Copy out everything in the records from the line containing "At what coordinates should I click to accomplish: Close" down to the line containing "tap(170, 154)", keeping each line unchanged.

-- begin Information provided --

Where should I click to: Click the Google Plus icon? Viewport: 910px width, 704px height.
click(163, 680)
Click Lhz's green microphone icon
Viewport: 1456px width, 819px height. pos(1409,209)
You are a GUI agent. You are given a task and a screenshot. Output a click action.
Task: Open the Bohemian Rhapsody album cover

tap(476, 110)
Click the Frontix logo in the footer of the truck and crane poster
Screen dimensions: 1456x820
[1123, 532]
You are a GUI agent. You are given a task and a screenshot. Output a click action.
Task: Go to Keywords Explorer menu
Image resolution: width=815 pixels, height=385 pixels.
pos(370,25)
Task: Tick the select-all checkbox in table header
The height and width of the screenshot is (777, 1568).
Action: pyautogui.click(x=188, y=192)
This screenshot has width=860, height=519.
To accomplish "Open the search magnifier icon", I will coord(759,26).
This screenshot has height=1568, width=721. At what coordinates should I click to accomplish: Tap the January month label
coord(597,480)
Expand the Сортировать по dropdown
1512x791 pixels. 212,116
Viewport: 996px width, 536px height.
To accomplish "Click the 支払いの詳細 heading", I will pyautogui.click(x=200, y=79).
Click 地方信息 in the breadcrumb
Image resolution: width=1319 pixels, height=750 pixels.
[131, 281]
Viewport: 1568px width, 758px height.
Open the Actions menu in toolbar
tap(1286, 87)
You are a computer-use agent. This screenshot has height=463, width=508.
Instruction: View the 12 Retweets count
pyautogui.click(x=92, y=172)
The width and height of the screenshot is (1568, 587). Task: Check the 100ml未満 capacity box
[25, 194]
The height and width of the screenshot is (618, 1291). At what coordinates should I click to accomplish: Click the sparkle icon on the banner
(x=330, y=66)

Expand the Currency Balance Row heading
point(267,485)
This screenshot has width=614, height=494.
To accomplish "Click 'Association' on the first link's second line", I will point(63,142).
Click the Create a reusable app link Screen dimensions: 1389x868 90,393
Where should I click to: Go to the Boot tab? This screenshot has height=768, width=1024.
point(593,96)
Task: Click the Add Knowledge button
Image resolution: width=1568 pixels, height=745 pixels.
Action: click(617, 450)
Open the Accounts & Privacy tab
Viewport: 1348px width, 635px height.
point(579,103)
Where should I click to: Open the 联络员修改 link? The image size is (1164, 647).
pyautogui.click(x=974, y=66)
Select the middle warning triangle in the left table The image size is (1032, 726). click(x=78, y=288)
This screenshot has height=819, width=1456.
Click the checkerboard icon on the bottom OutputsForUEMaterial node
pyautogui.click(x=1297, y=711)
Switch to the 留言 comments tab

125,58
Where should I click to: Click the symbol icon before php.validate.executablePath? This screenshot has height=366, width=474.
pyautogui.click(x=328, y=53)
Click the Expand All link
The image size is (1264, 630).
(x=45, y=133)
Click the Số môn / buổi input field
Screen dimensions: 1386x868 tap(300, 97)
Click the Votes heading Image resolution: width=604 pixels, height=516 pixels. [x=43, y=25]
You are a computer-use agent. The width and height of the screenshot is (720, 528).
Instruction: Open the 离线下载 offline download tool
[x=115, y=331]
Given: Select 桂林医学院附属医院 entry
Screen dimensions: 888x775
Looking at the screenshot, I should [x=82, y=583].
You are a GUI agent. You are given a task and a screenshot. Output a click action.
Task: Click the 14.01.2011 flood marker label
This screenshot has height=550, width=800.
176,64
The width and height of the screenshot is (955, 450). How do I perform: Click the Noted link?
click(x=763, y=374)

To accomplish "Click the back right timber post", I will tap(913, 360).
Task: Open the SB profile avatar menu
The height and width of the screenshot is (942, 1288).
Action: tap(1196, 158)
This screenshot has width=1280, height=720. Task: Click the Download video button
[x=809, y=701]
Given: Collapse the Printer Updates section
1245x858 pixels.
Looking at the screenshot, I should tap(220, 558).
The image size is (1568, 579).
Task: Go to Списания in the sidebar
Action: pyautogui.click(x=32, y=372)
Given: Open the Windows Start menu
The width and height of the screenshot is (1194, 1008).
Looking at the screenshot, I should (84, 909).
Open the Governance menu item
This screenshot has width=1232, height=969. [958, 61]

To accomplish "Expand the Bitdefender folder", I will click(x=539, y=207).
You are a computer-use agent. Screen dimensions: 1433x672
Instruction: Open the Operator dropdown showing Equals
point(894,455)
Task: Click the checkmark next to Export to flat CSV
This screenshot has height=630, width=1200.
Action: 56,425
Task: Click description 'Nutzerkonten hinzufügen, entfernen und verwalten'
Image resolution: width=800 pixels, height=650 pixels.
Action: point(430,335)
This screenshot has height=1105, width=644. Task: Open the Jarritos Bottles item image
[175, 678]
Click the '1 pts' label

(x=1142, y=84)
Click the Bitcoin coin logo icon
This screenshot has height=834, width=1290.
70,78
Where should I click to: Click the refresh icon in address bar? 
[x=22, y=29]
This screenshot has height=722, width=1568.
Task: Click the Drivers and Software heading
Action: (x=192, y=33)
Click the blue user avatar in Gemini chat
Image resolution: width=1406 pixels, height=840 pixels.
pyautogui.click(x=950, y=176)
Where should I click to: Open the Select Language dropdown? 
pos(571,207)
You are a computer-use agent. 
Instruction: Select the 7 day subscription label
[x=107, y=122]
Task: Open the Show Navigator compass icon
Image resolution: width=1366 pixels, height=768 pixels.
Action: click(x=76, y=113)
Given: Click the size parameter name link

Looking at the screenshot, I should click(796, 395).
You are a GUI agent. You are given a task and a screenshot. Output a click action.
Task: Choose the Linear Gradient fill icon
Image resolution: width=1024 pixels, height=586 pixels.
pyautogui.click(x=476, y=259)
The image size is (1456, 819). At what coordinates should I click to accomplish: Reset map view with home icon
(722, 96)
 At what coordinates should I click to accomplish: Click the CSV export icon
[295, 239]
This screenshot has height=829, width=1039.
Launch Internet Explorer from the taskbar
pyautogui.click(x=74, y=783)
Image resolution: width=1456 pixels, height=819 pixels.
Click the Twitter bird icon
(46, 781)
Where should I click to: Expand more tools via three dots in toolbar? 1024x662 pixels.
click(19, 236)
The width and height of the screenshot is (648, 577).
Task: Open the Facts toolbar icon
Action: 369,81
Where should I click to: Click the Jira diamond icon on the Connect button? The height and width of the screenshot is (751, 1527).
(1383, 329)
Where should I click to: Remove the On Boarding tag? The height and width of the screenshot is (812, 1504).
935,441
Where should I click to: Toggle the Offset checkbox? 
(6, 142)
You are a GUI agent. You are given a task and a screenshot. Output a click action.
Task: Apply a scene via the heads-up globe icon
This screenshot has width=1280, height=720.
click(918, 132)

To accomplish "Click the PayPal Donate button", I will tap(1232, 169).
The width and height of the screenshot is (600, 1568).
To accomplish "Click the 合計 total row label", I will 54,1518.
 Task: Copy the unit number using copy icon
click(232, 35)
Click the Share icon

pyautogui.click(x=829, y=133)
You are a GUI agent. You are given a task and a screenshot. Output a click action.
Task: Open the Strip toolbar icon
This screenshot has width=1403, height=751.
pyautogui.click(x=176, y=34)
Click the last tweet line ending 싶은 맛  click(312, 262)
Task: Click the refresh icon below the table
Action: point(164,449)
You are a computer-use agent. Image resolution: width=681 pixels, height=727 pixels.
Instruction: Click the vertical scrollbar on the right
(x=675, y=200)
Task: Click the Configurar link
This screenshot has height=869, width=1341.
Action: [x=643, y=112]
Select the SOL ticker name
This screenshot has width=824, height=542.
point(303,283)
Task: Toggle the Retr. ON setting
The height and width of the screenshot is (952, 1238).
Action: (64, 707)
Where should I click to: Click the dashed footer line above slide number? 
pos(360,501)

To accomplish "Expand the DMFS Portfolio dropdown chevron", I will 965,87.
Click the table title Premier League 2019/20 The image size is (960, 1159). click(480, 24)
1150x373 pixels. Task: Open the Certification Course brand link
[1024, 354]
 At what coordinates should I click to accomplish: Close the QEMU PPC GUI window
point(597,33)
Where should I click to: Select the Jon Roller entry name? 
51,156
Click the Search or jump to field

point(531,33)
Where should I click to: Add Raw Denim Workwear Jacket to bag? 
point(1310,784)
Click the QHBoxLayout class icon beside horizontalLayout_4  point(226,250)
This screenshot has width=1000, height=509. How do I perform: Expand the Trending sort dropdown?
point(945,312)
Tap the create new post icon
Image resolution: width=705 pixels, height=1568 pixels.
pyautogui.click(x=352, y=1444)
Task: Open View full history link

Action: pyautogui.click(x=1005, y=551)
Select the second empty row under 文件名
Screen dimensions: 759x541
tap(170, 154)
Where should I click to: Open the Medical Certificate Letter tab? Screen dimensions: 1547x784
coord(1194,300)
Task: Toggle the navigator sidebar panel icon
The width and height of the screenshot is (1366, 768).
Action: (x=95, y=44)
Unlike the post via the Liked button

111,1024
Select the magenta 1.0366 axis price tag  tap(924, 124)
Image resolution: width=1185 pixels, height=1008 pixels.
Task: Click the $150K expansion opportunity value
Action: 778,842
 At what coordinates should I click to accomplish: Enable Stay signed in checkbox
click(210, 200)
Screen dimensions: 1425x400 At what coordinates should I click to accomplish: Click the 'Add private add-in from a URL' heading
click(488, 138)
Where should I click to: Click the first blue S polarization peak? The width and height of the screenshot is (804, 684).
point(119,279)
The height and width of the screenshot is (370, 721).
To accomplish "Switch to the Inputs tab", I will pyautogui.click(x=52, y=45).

-- end Information provided --

▶ **Task answer**
 At what coordinates should I click to accomplish: Close the QEMU PPC GUI window
point(597,33)
Where should I click to: Select the Jon Roller entry name? 
51,156
Click the Search or jump to field

point(531,33)
Where should I click to: Add Raw Denim Workwear Jacket to bag? 
point(1310,784)
Click the QHBoxLayout class icon beside horizontalLayout_4  point(226,250)
This screenshot has width=1000, height=509. How do I perform: Expand the Trending sort dropdown?
point(945,312)
Tap the create new post icon
Image resolution: width=705 pixels, height=1568 pixels.
pyautogui.click(x=352, y=1444)
Task: Open View full history link

Action: pyautogui.click(x=1005, y=551)
Select the second empty row under 文件名
Screen dimensions: 759x541
tap(170, 154)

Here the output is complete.